Stored records
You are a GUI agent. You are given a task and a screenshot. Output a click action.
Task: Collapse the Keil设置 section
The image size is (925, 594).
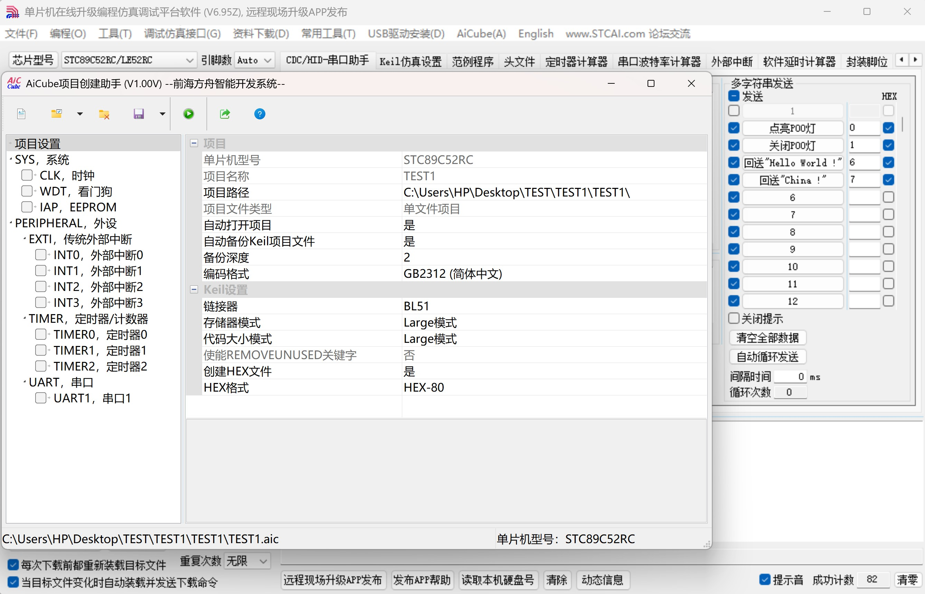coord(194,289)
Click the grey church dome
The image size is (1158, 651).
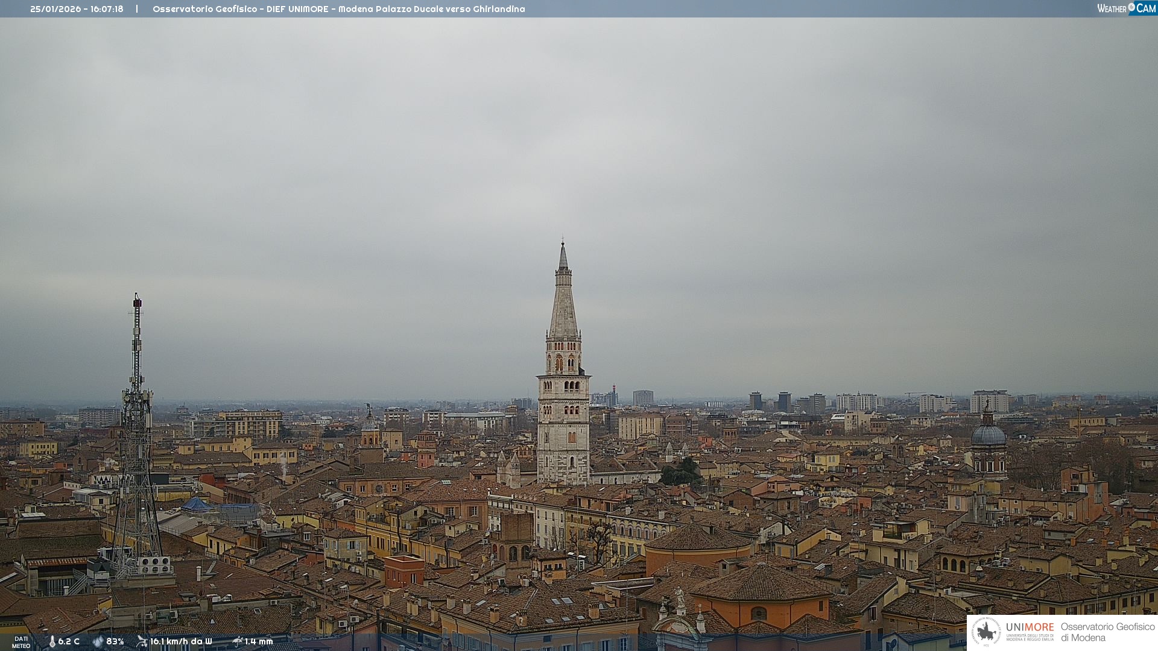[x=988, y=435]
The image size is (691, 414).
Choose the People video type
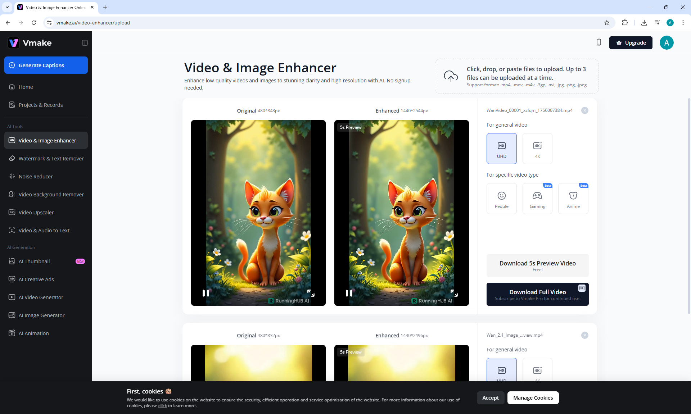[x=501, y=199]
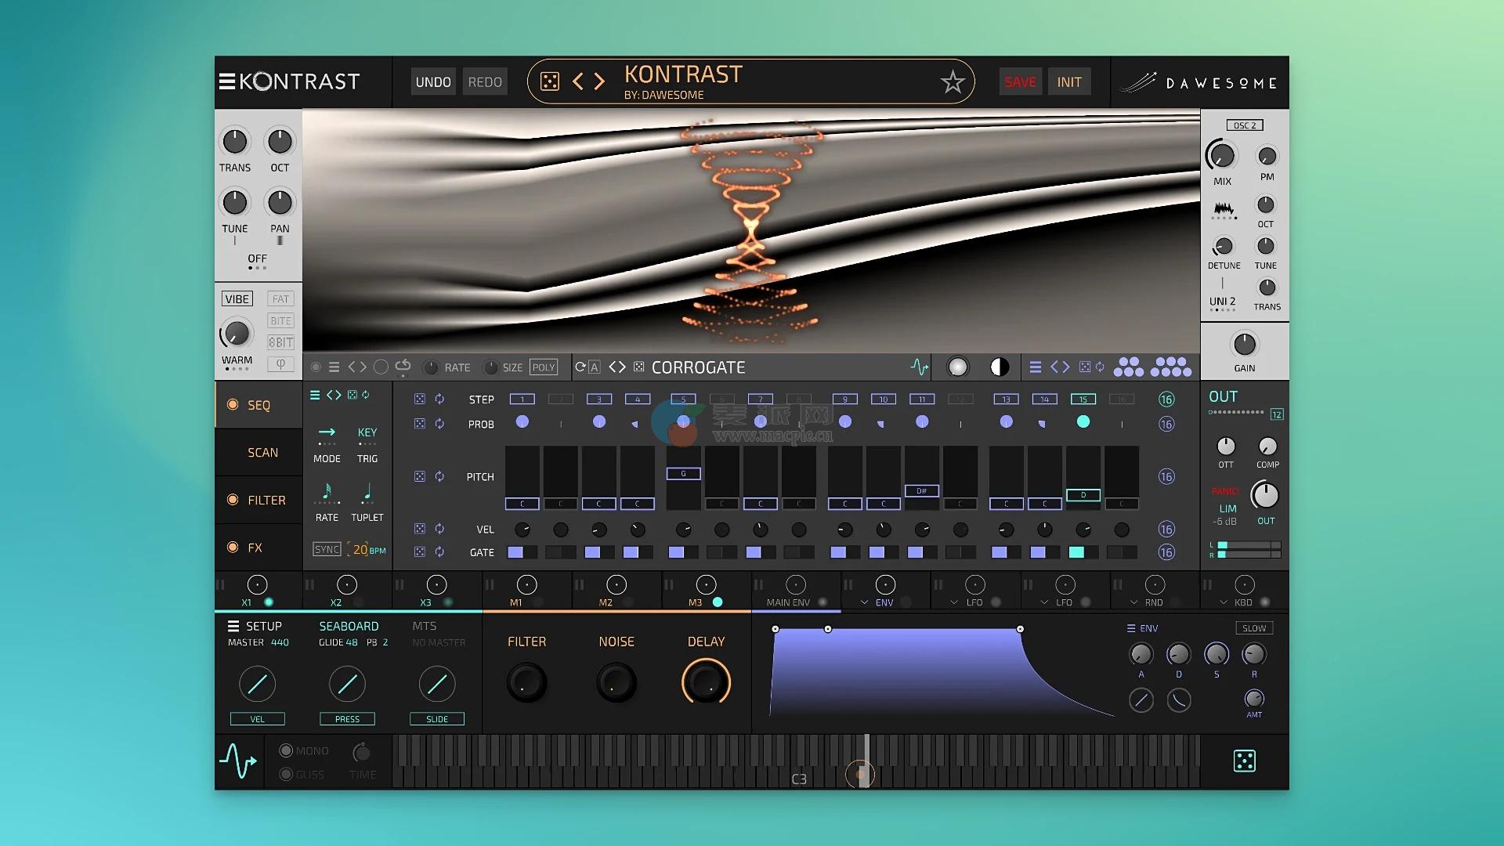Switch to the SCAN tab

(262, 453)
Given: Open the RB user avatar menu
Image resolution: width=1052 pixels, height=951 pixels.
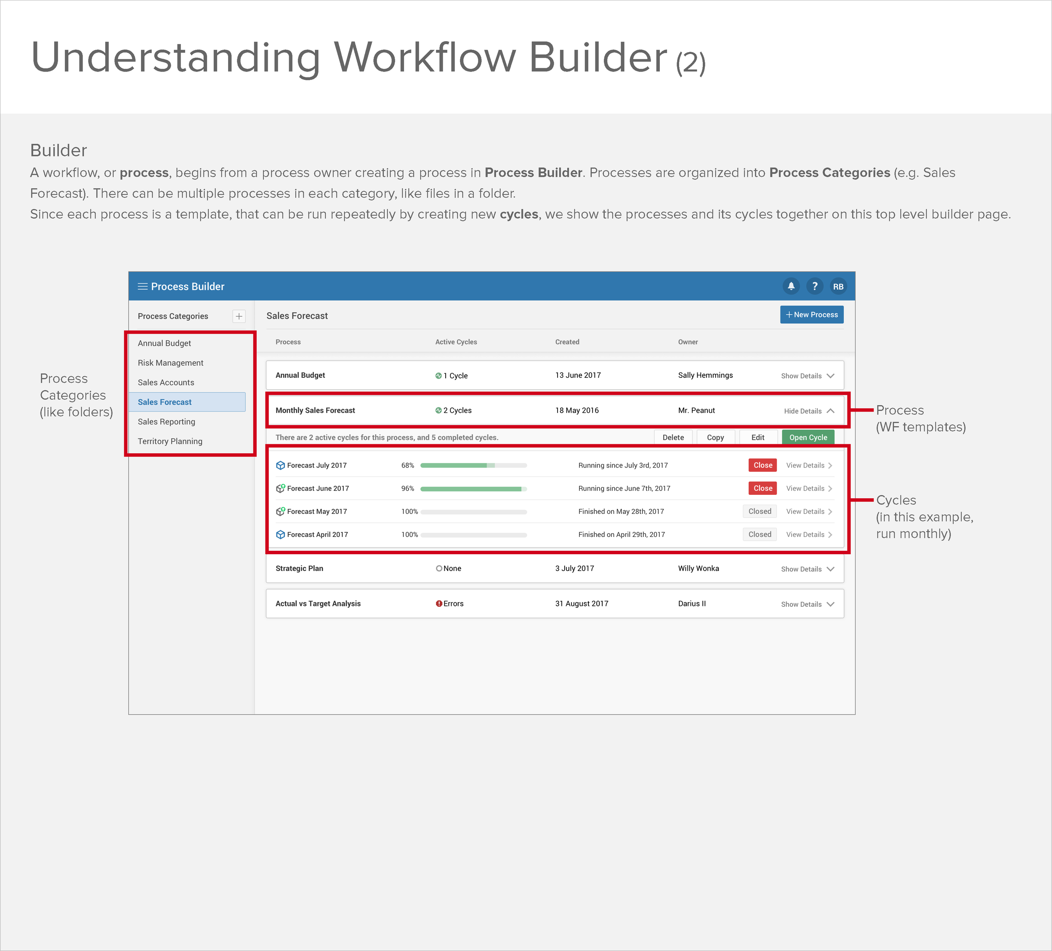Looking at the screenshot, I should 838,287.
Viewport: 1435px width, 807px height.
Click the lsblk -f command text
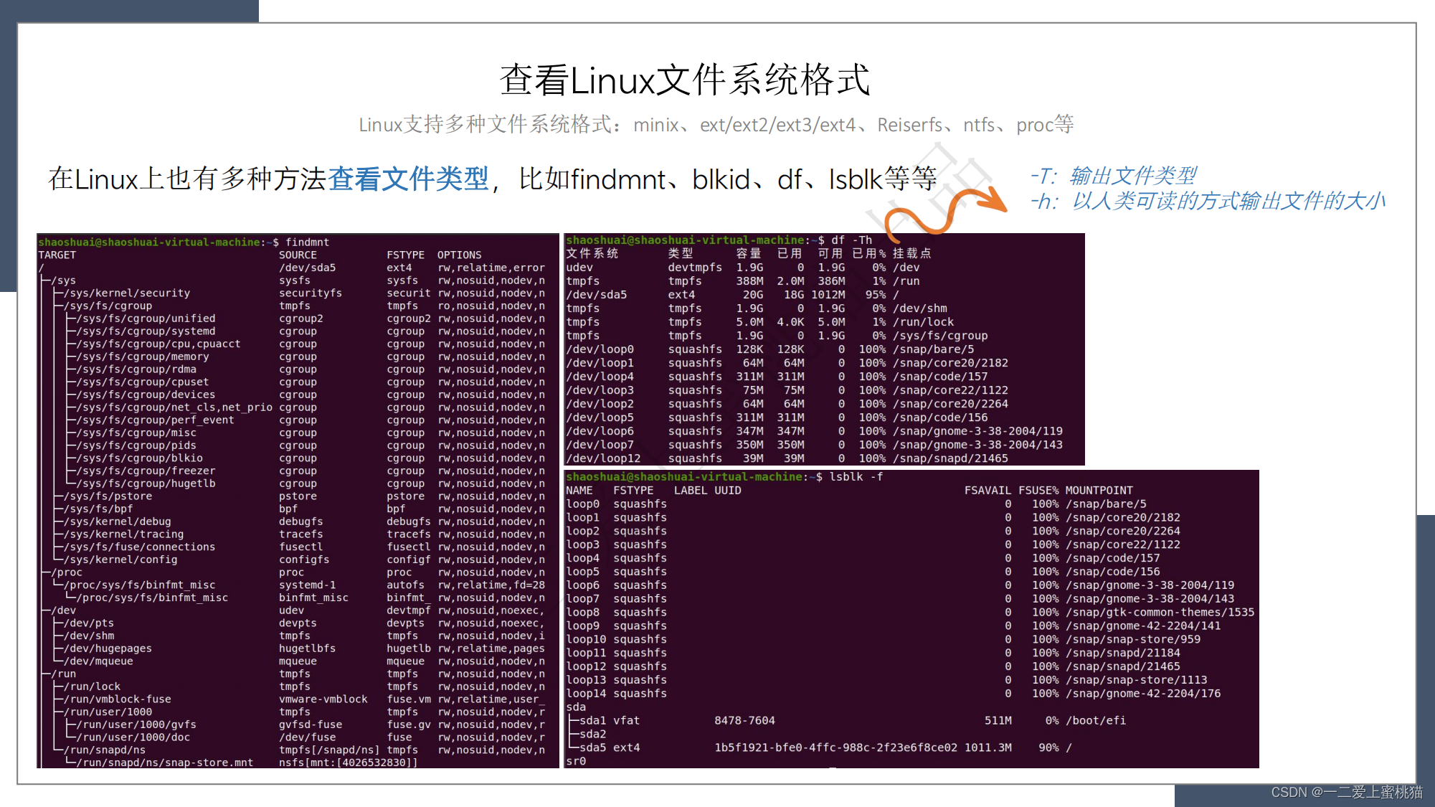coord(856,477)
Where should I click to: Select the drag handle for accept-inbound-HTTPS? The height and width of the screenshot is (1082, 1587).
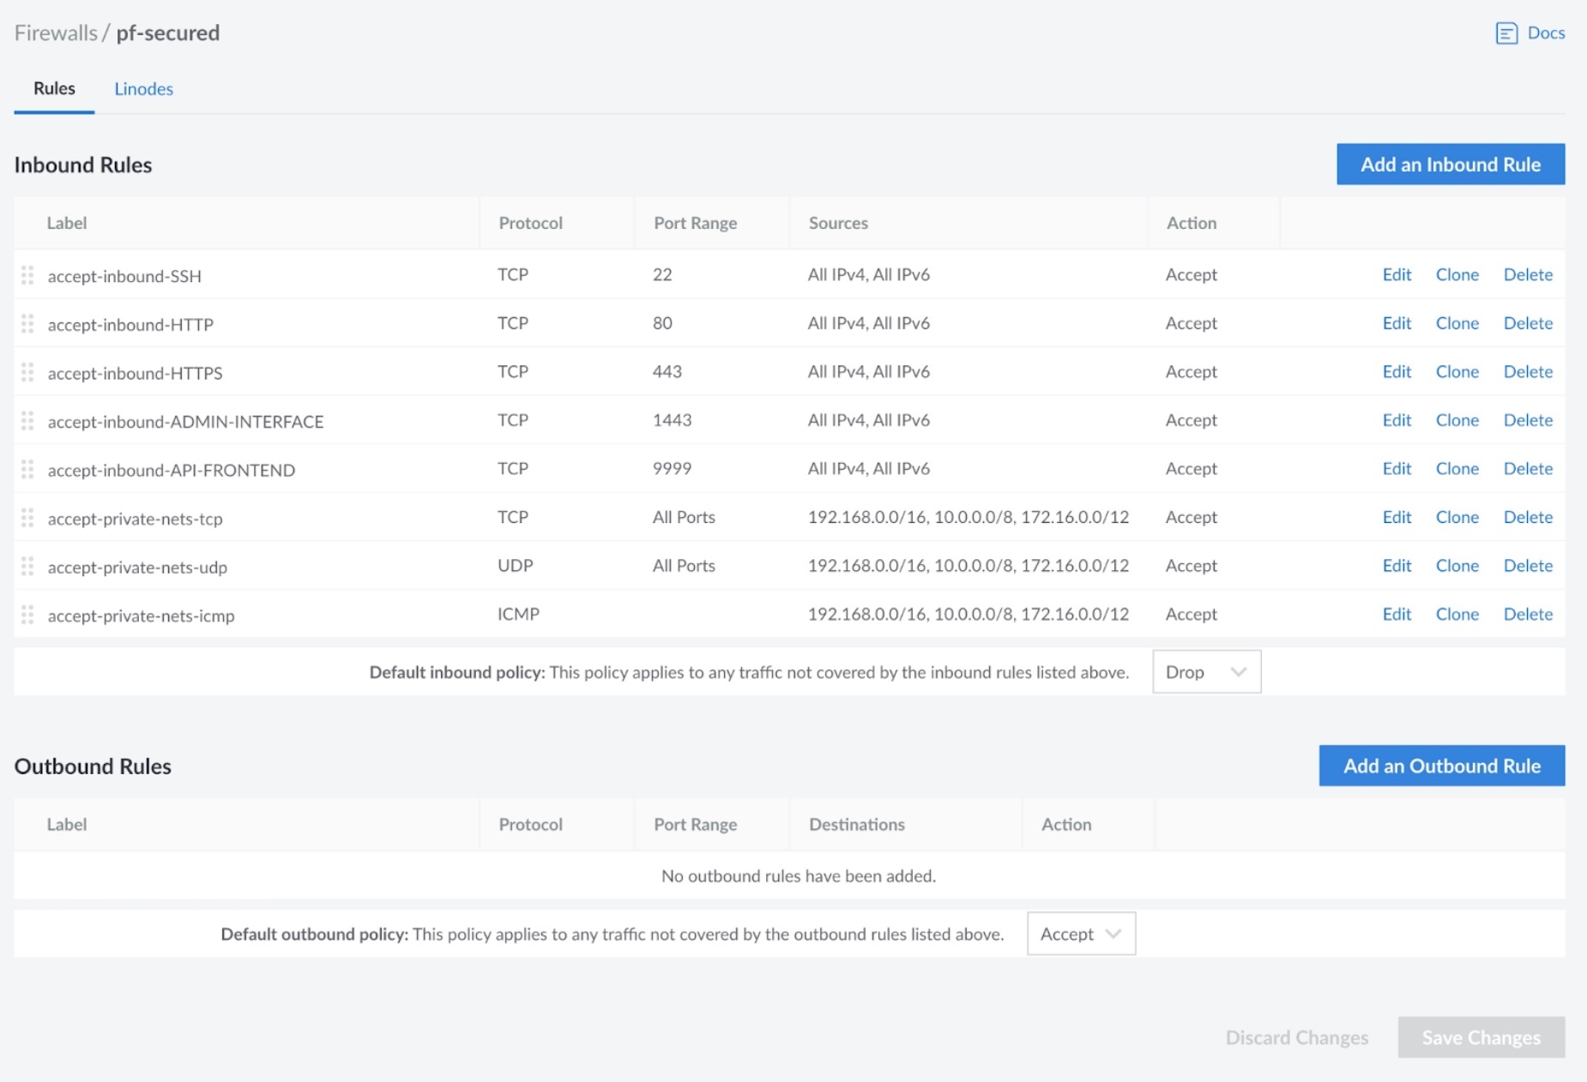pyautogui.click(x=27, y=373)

TASK OBJECTIVE: Pictures do not belong in the copy. Please reproduce the entries above exactly otherwise.

ANSWER SPACE:
You are a GUI agent. You are given a task and a screenshot. Output a click action.
Task: Collapse the Keil设置 section
The image size is (925, 594).
coord(194,289)
Click the grey church dome
The image size is (1158, 651).
[x=988, y=435]
The image size is (691, 414).
Choose the People video type
[x=501, y=199]
Switch to the SCAN tab

(262, 453)
Given: Open the RB user avatar menu
Image resolution: width=1052 pixels, height=951 pixels.
Looking at the screenshot, I should 838,287.
Viewport: 1435px width, 807px height.
Click the lsblk -f command text
coord(856,477)
Where should I click to: Select the drag handle for accept-inbound-HTTPS? The height and width of the screenshot is (1082, 1587).
pyautogui.click(x=27, y=373)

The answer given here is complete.